(WORK TO BE COMPLETED) Copy the items from the line with "Where should I" to the line with "pos(1602,313)", substituting "video" for "audio" and changing nothing else.

(THE DATA)
----

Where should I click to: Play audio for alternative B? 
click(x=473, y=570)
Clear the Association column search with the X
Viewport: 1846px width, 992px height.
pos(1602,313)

----

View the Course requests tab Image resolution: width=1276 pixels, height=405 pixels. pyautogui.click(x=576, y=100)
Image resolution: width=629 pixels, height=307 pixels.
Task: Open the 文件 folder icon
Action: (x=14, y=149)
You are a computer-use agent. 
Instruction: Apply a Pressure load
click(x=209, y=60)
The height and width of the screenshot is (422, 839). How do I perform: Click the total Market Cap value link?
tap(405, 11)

----

(SOLUTION TO THE PROBLEM)
Where should I click to: Play video for alternative B? 
click(x=473, y=570)
Clear the Association column search with the X
Viewport: 1846px width, 992px height.
pos(1602,313)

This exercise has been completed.